If you could choose one punctuation mark to be made illegal, which would it be and why?
Oh, this is hard actually as they all serve a purpose and are needed despite what anyone may say, BUT, I would require people to get a licence and permission when they want to use an exclamation mark. I HATE exclamation marks, they are the punctuation mark of last resort.
In no more than three sentences, tell us a little something about your current work in progress!
Ships! I can’t say much more, totally new world, new characters, different kind of story.
If you could co-write or co-create a series (like The Expanse, or the Malazan Book of the Fallen), who would you choose to work with and why?
I wouldn’t, I’m a lone wolf. Padding through the edges of fiction, staring at the lights of civilisation from the dark forest, and I really like to get my own way.
What’s the most (and/or least) helpful piece of writing advice you’ve ever received?
The most helpful is ‘Whatever works for you is what works.’ The least helpful I’ll have forgotten, no point storing up useless information, but be very wary of anyone who is sure their way is the only way or the best way.
If you could visit any country at any point in history, where/when would you go, and why?
History is AWFUL. Really, it’s a terrible place.
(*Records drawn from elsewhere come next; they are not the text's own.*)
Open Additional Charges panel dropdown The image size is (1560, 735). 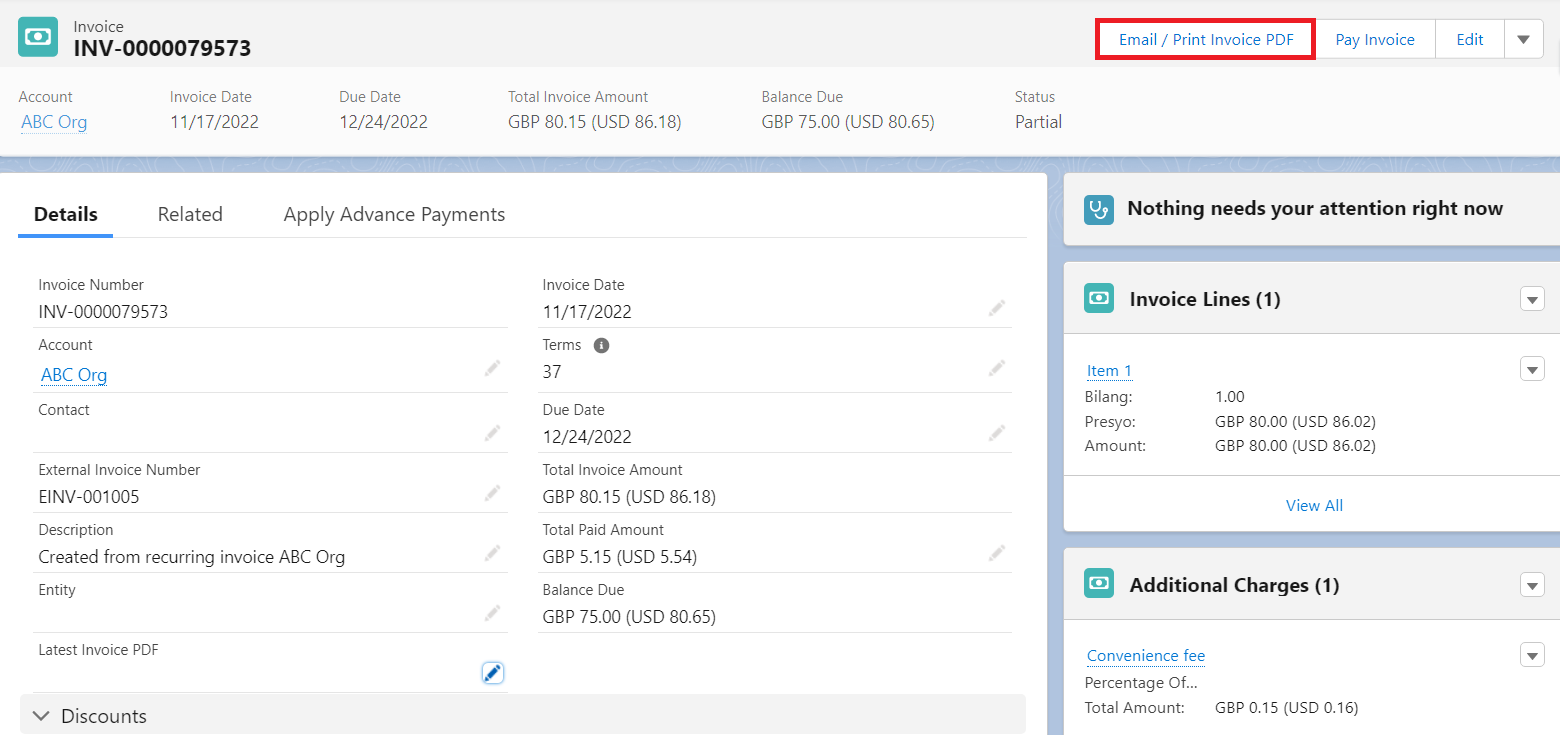pyautogui.click(x=1532, y=585)
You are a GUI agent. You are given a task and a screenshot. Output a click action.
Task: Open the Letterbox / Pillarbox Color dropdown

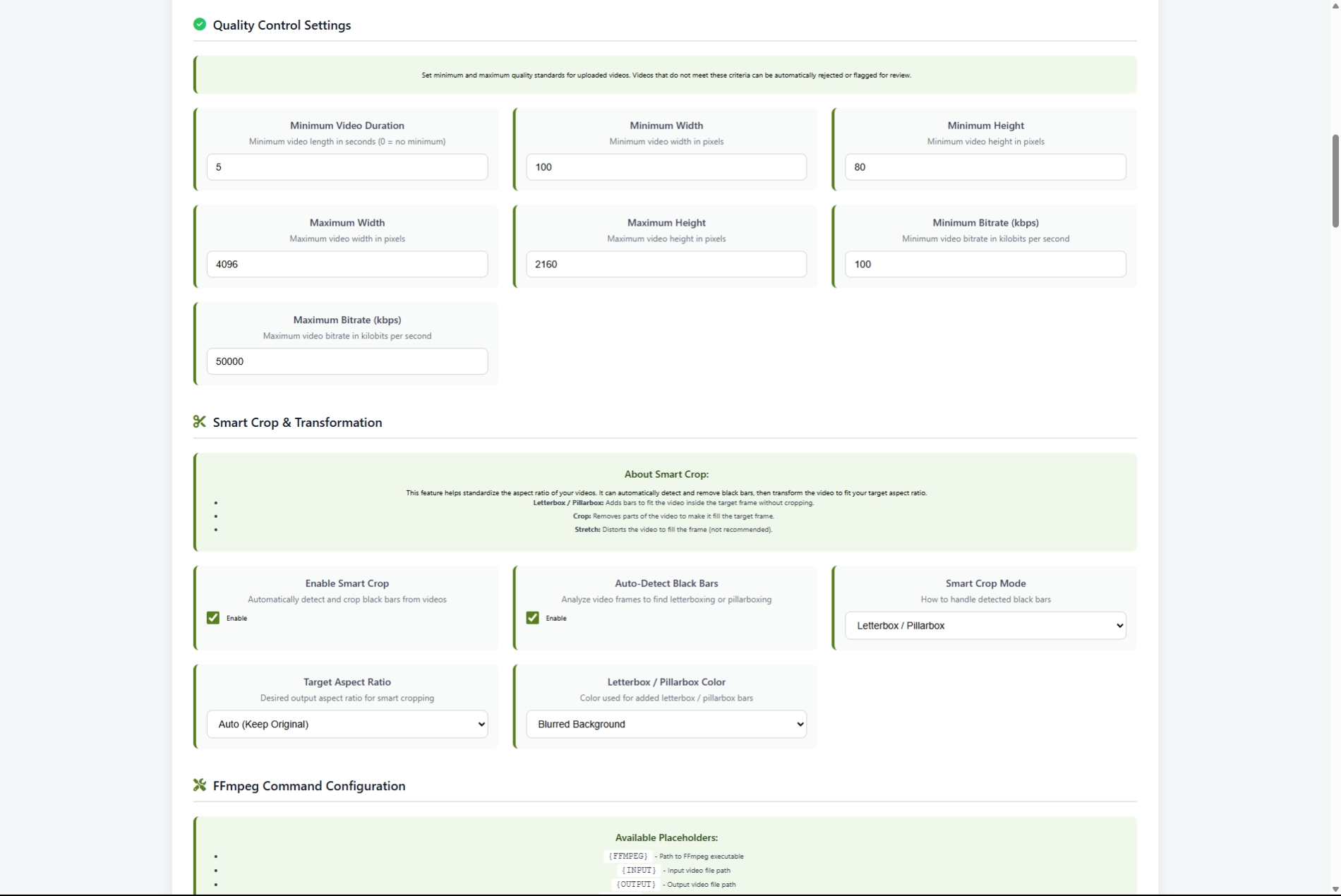pyautogui.click(x=666, y=725)
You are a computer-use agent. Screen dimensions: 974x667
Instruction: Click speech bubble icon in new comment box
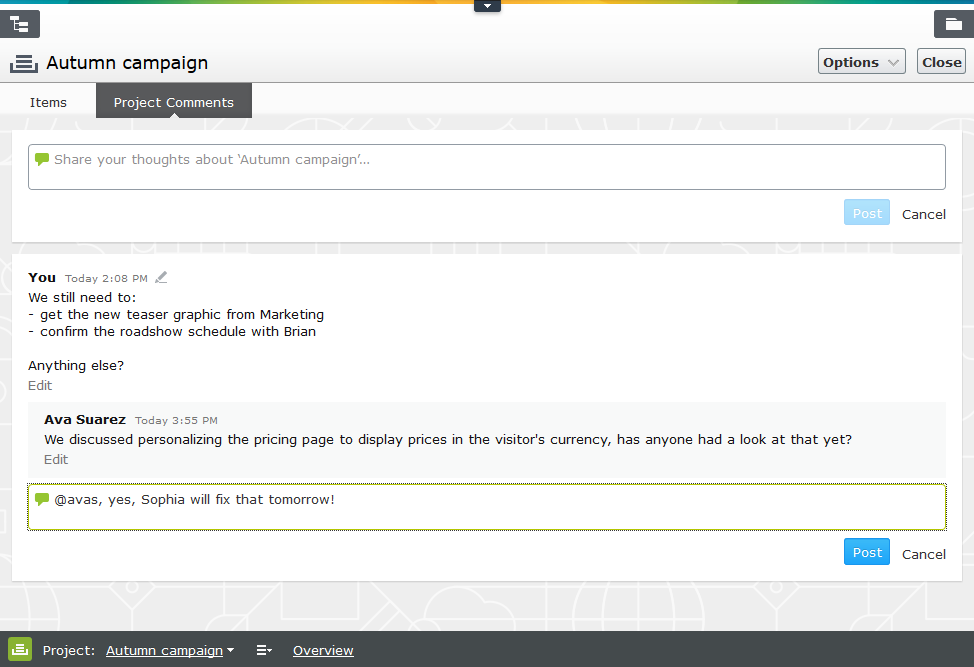[x=42, y=159]
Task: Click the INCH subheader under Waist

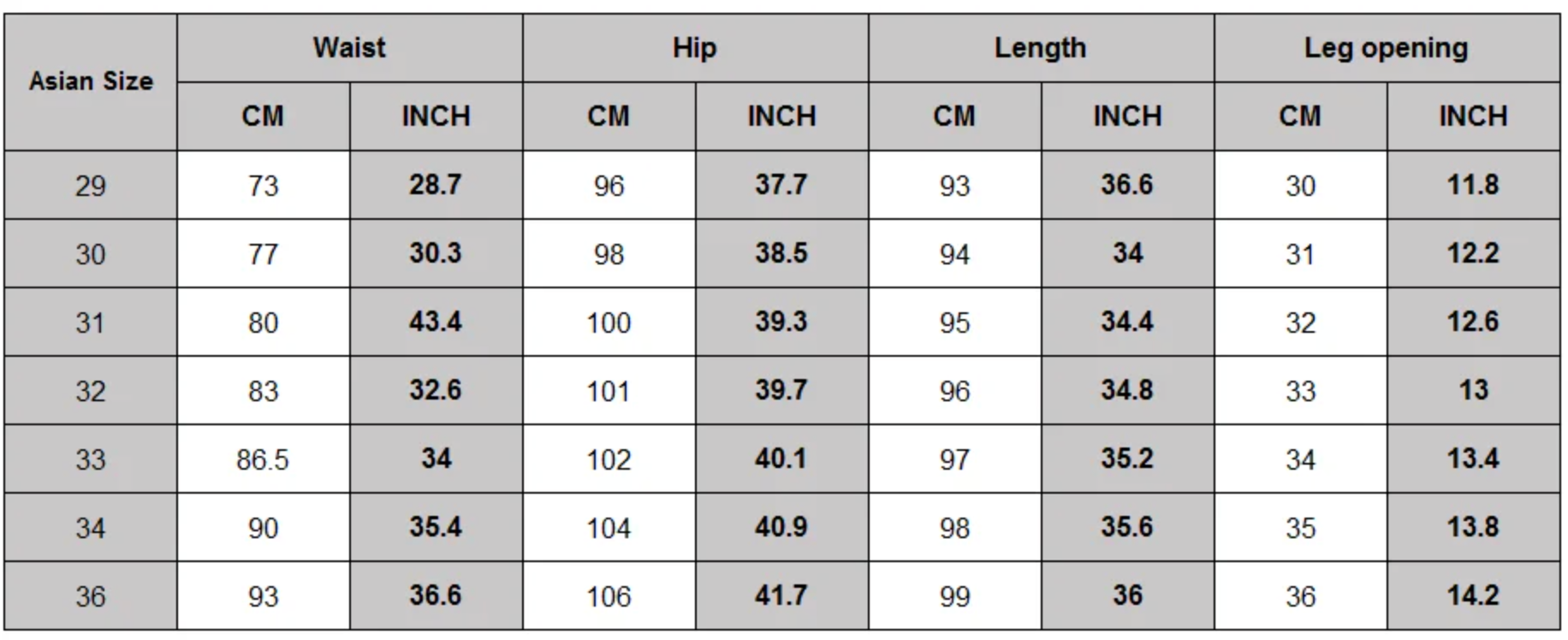Action: pos(436,116)
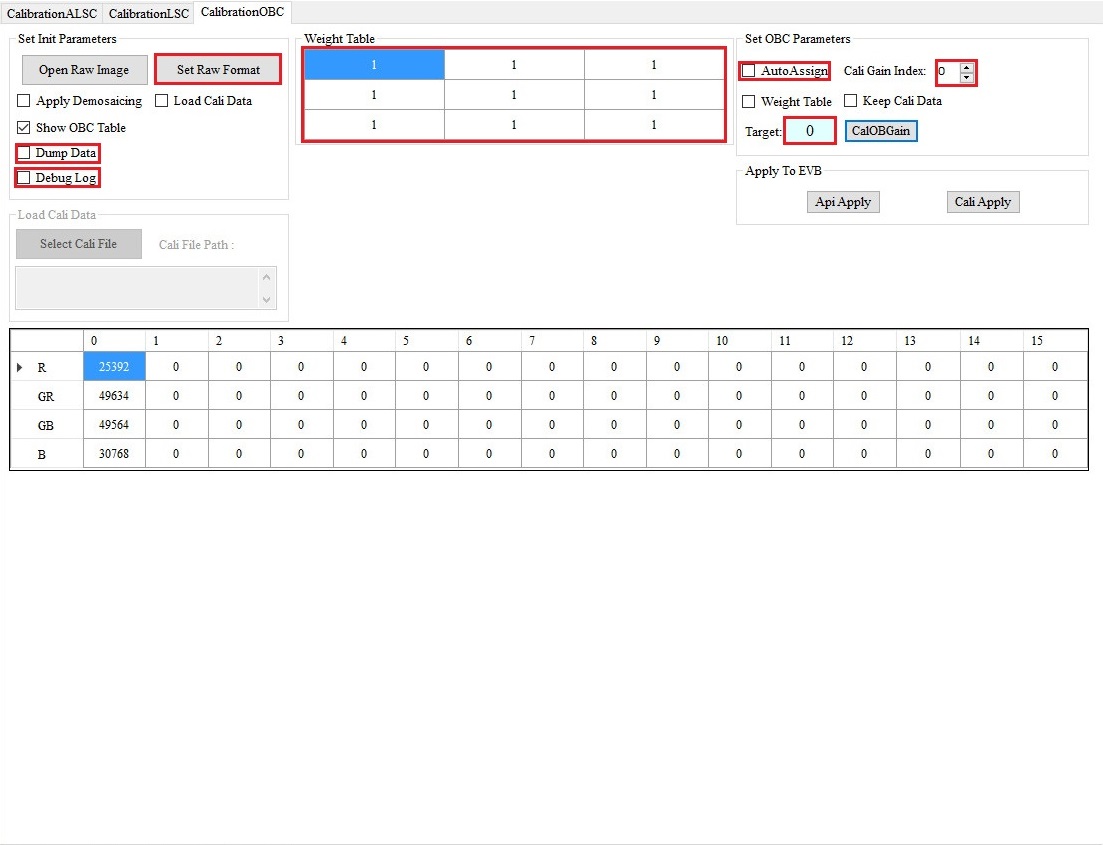The image size is (1103, 845).
Task: Check the Load Cali Data option
Action: [x=162, y=100]
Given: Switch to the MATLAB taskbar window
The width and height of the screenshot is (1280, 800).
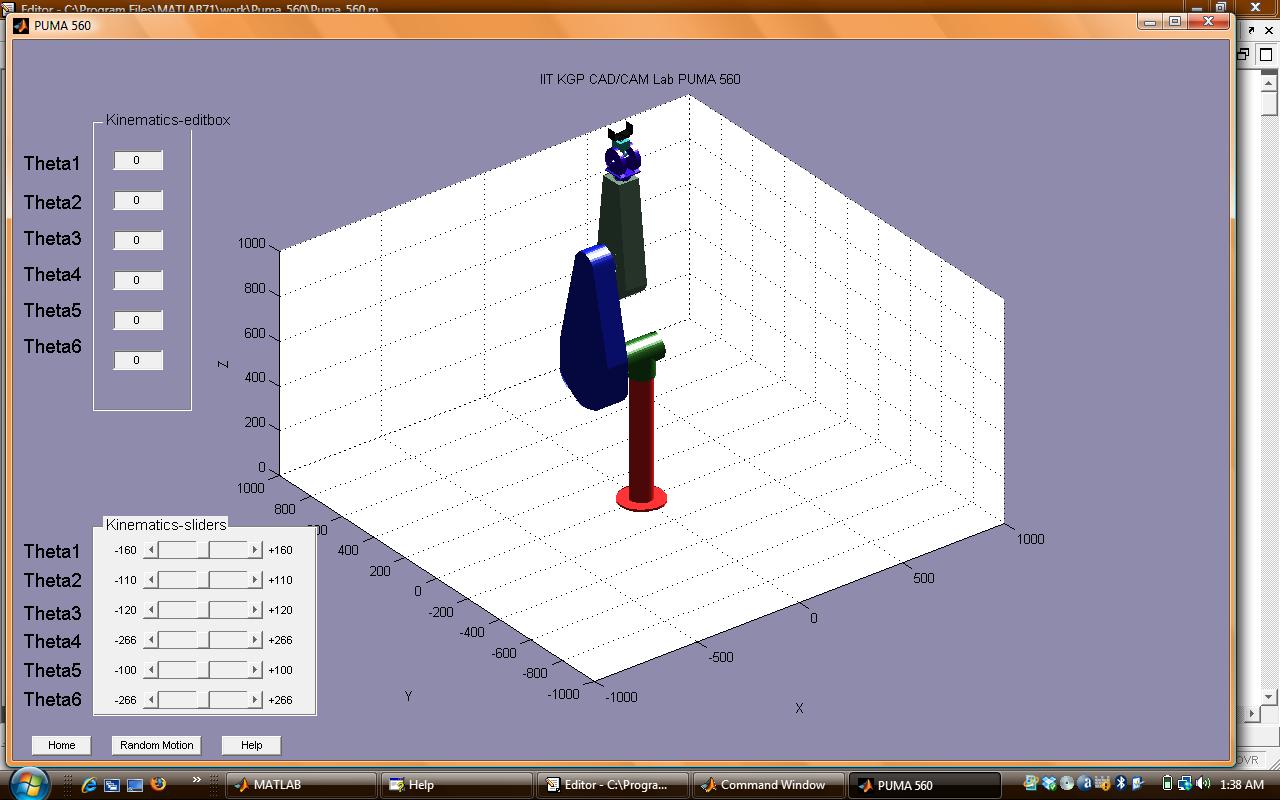Looking at the screenshot, I should tap(300, 785).
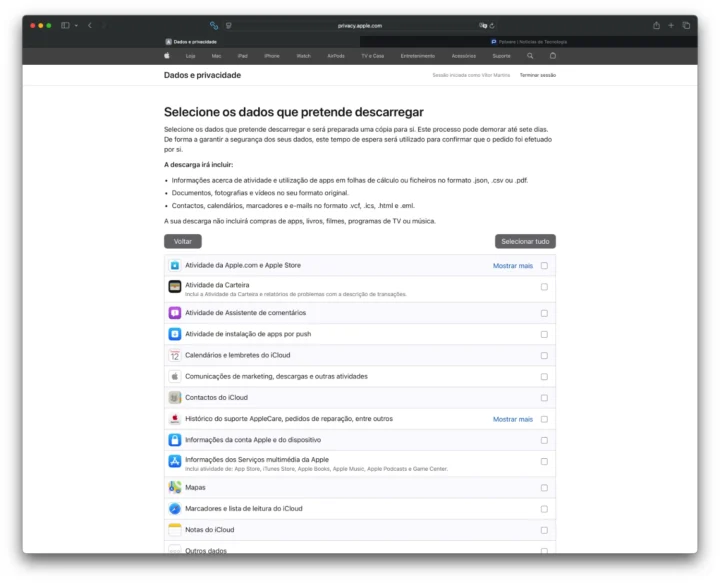
Task: Click the Apple logo in the site navigation
Action: coord(167,56)
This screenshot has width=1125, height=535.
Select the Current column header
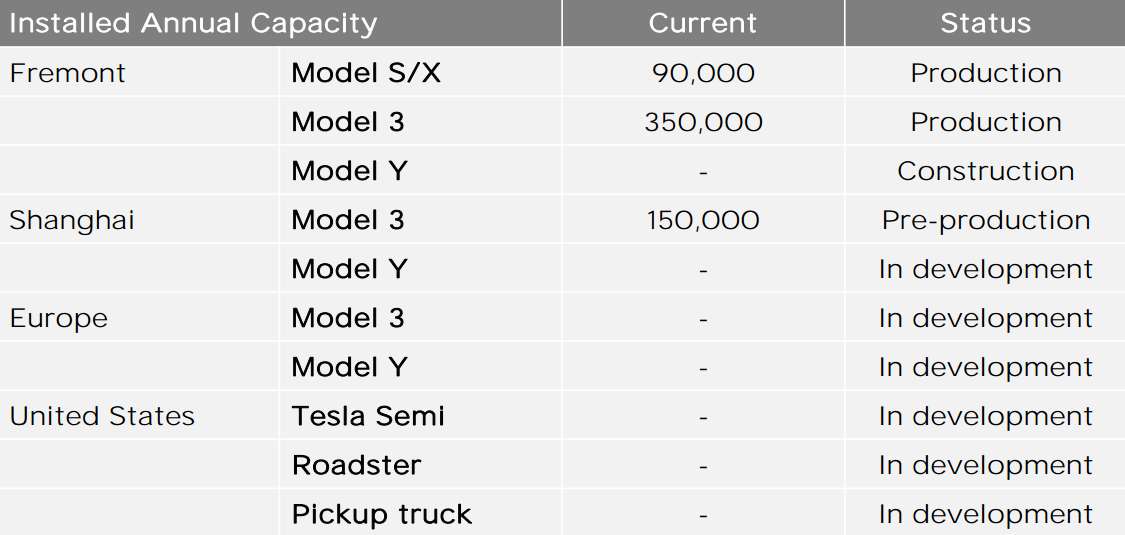click(703, 23)
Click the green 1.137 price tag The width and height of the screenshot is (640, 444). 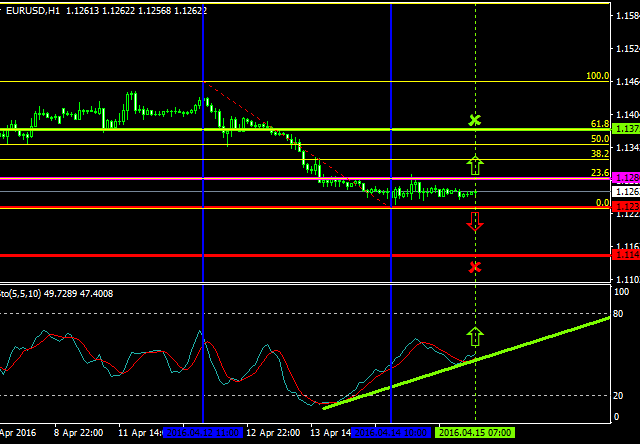(x=626, y=130)
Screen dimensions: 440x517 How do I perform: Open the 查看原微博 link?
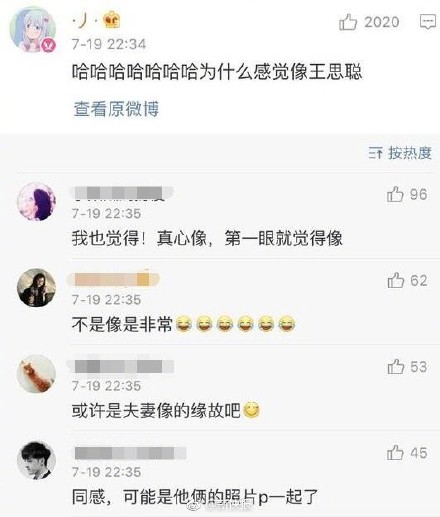tap(116, 109)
It may not seem it sometimes but there is no better time for most of us to live than now. I LOVE age of sail history but I also know how utterly miserable I would be there in the cold and damp and no central heating and terrible food, it makes me shudder. I’ll stick to books about history, thank you.
Every writer encounters stumbling blocks, be it a difficult chapter, challenging subject matter or just starting a new project. How do you motivate yourself on days when you don’t want to write?
I don’t really think like that, if I have writing that needs to be done then I just feel kind of irritated by myself until I have done it. Quite often I would like to just play video games, but I can’t settle until I’ve done something once I’ve committed to it.
Tell us about a book that’s excellent, but underappreciated or obscure.
I will return to The Bastard Wonderland by my friend Lee Harrison. Yes, there is a bit of nepotism there but it’s a wonderful book full of imagination and great writing.
Finally, would you be would you be so kind as to dazzle us with what we like to call a ‘shark elevator pitch’? (It’s exactly the same as an elevator pitch, but with sharks.) (Well, one shark. Which, by the way, is currently picking between its rows of teeth to try and dislodge the remains of the last author who stepped onto its elevator.)
Ahem. So: why should readers check out your work? A shark elevator pitch of your own book(s) in no more than three sentences – go!
It’s full of heart, Girton will feel like a friend. And it’s also full of action and intrigue.
Come at me, Shark.
Speaking of sharks . . . they’re still circling, RJ. Probably drawn by the blood of the last bloke to be keelhauled. Uh-oh – it looks like you’re next! Thankfully, having now answered our questions, you may activate the magical Hiveguffin Scenario Randomiser™ . . .
. . . The sky is purple. The grass is blue. There’s a giant castle filling your view. Oops, you seem to have left the Hive via the wrong door. But hey – no more sharks, or pirates. And that castle looks pretty vacant. Imagine all the taxidermy you could fill THAT space with! Lucky you!
RJ Barker is the author of AGE OF ASSASSINS and BLOOD OF ASSASSINS, both out NOW from Orbit.
I am disappointed, RJ. There was a shellfish pun RIGHT THERE and you didn’t use it. Shame on you.